Pasar Kripto dalam Tren Koreksi, Simak Prospek ke Depannya
Bitcoin Diperdagangkan di Bawah US$95.000
Fortune Recap
- Nilai aset kripto mengalami koreksi pasca data ekonomi AS dirilis, bitcoin turun di bawah US$95.000 per koin.
- Mayoritas aset kripto seperti DOGE, AVAX, LINK, DOT, dan UNI juga mengalami penurunan lebih dari 10 persen dalam 24 jam terakhir.
- Kekhawatiran tentang kemungkinan inflasi AS yang diprediksi bakal meningkat karena data ekonomi AS yang lebih baik mempengaruhi penurunan pasar kripto.
Jakarta, FORTUNE - Nilai Aset Kripto mengalami koreksi usai dirilisnya data ekonomi Amerika Serikat (AS). Padahal, aset digital ini sempat dalam tren bullish, dan bahkan beberapa kali menembus all time high di atas US$100.000 seiring sentimen efek Presiden Amerika Serikat (AS) Donald Trump.
Namun, kini Bitcoin diperdagangkan di bawah level US$95.000 per koin.
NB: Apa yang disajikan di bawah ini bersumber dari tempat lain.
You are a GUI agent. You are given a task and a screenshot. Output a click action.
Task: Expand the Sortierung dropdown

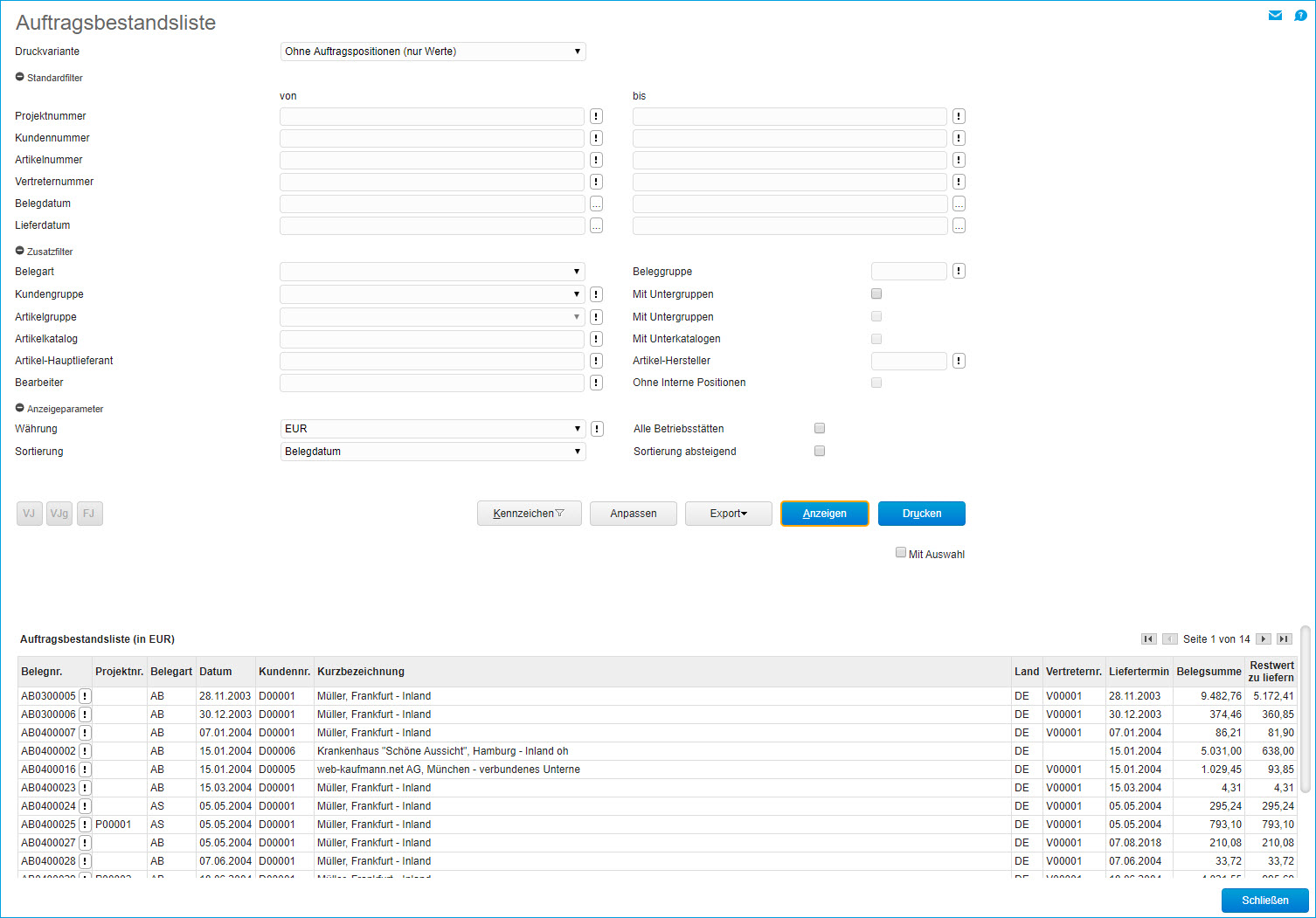(433, 452)
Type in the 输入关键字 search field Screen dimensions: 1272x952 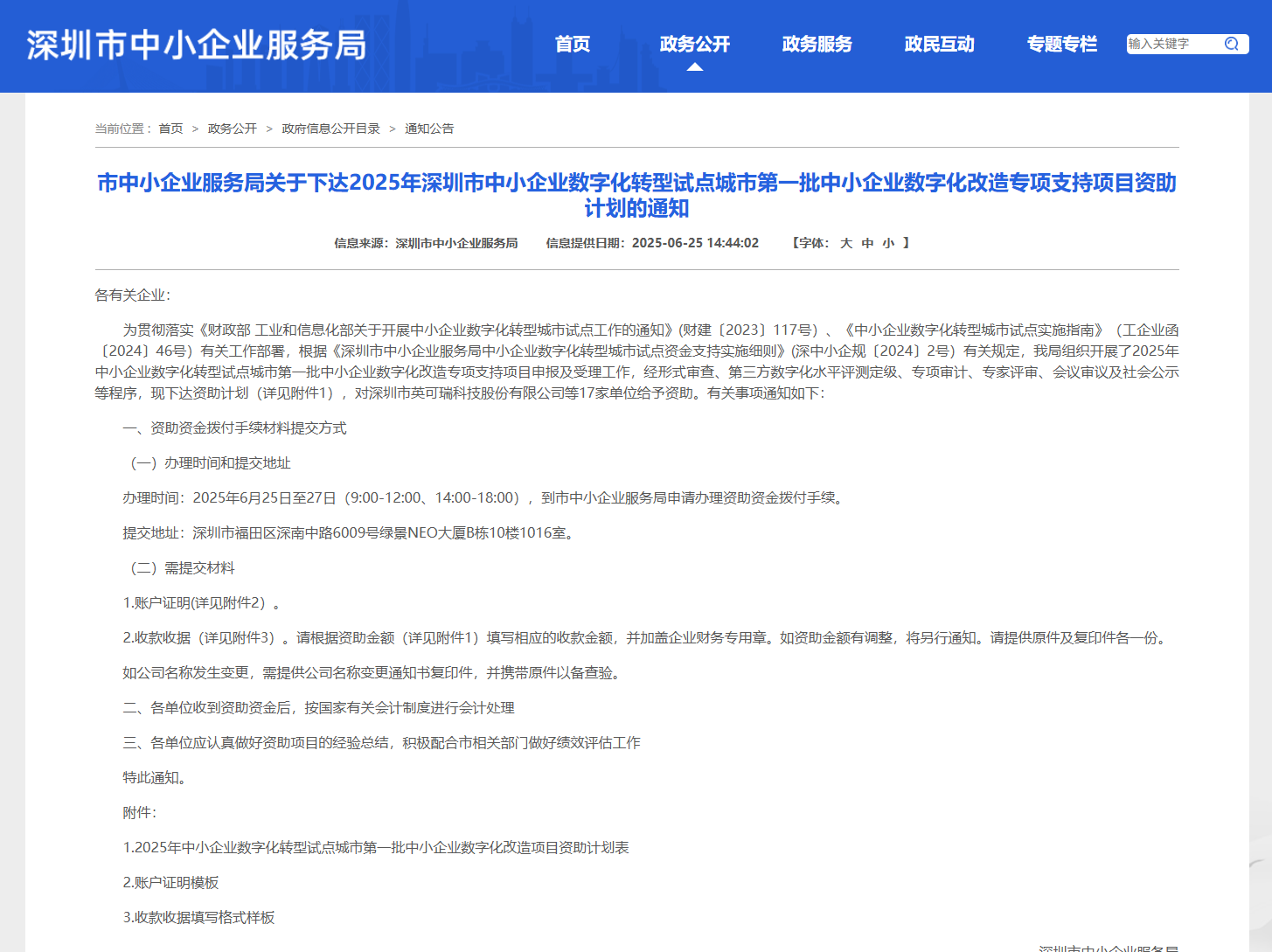pos(1170,44)
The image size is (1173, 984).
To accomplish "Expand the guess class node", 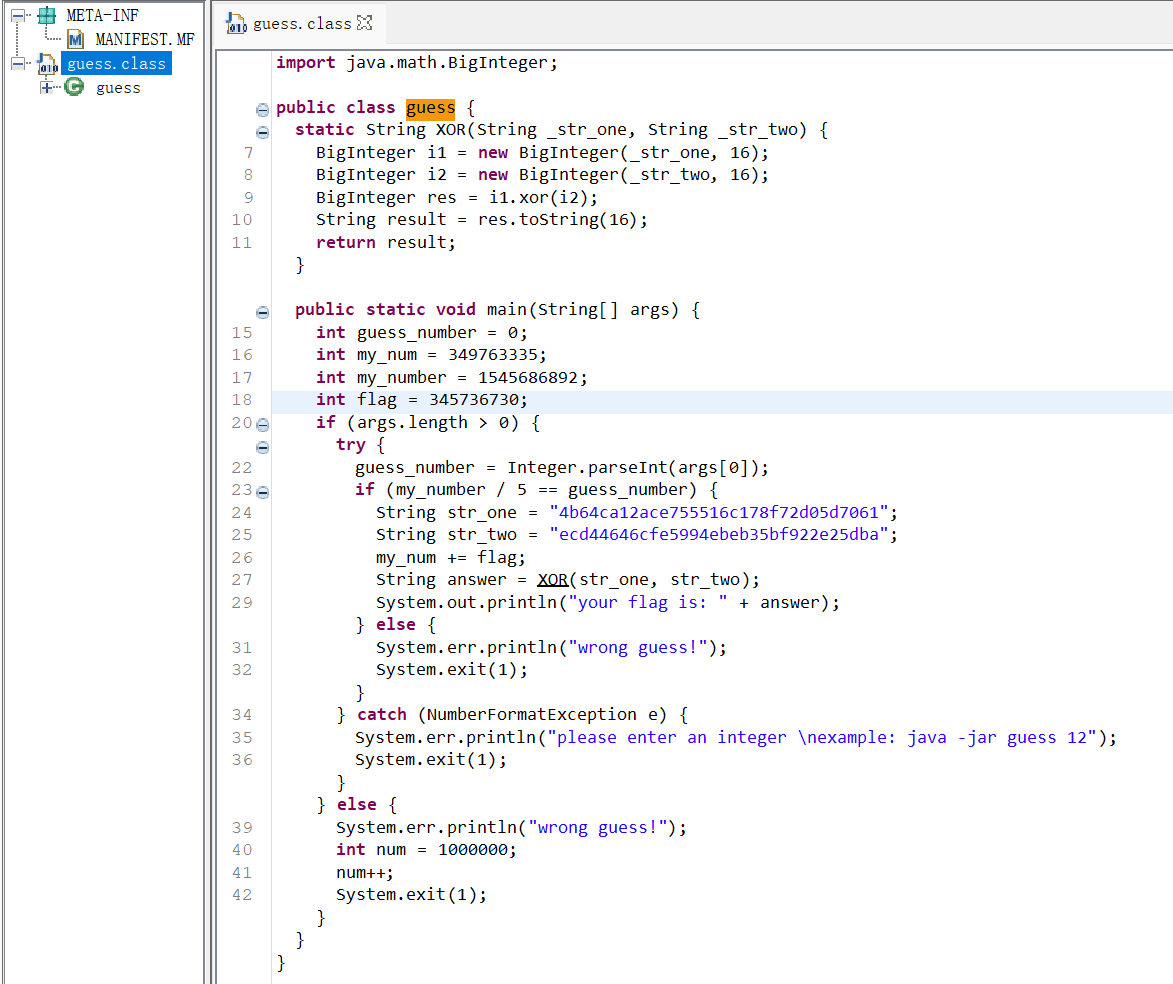I will (x=46, y=88).
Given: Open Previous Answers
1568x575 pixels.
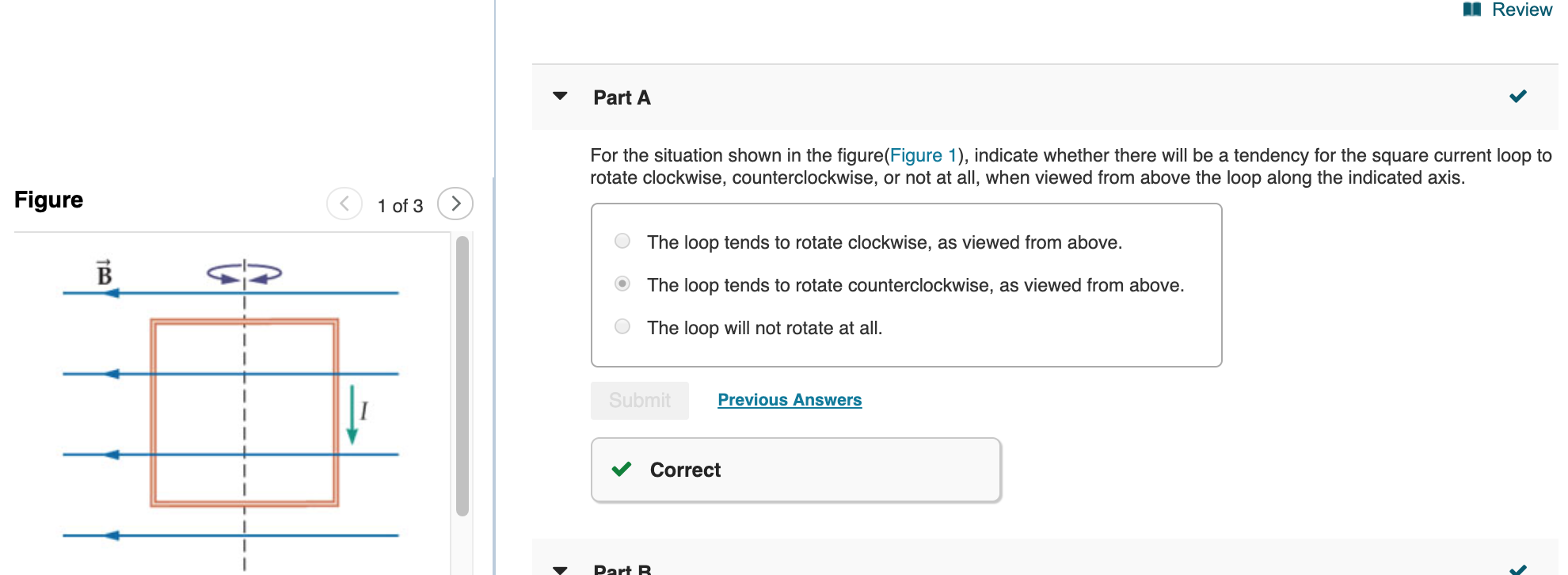Looking at the screenshot, I should tap(789, 399).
Melansir CoinMarketCap, Kamis (9/1) bitcoin diperdagangkan US$94,128 atau turun 1,64 persen dalam 24 jam terakhir.
Hal ini juga diikuti penurunan mayoritas aset kripto seperti DOGE, AVAX, LINK, DOT, dan UNI yang masing-masing mengalami penurunan lebih dari 10 persen dalam 24 jam terakhir.
Analis Reku, Fahmi Almuttaqin, mengatakan penurunan pasar kripto ini dipengaruhi oleh kekhawatiran tentang kemungkinan inflasi AS yang diprediksi bakal meningkat karena data ekonomi AS yang lebih baik. Kondisi ini dikhawatirkan membuat Fed menahan suku bunga.
Laporan Institute for Supply Management (ISM) menunjukkan indeks PMI sektor jasa naik dari 52,1 pada November menjadi 54,1 pada Desember. Kenaikan ke level tertinggi dalam hampir dua tahun itu menunjukkan kondisi permintaan yang masih kuat. Hal ini juga melampaui perkiraan ekonom yang memproyeksikan angka 53,3.
Di sisi lain, terjadi defisit perdagangan sebesar US$4,6 miliar menjadi US$78,2 miliar.
Sementara itu, indeks harga yang dibayarkan (prices paid) untuk sektor jasa melonjak dari 58,2 pada November menjadi 64,4 pada Desember, yang merupakan level tertinggi sejak Februari 2023. Kenaikan tersebut menyoroti tantangan inflasi yang masih kuat sejalan dengan pandangan Fed untuk mengurangi pelonggaran pada tahun ini.
Di sisi lain, terjadi defisit perdagangan yang melebar sebesar US$4,6 miliar menjadi US$78,2 miliar. Menurut Fahmi, pelebaran defisit disebabkan oleh peningkatan impor lebih tinggi.
Tidak hanya itu, data pasar tenaga kerja AS pada November 2024 yang dirilis semalam menunjukkan jumlah perekrutan turun dari 125.000 dari 5,394 juta pada Oktober menjadi 5,269 juta. Ini dapat menjadi faktor pendukung arah kebijakan presiden AS terpilih, Donald Trump, untuk mendongkrak tarif, sehingga berpotensi signifikan mendorong kenaikan inflasi.
“Situasi tersebut mungkin mengindikasikan meningkatnya kehati-hatian para pelaku usaha di tengah outlook ekonomi yang beragam saat ini,” katanya.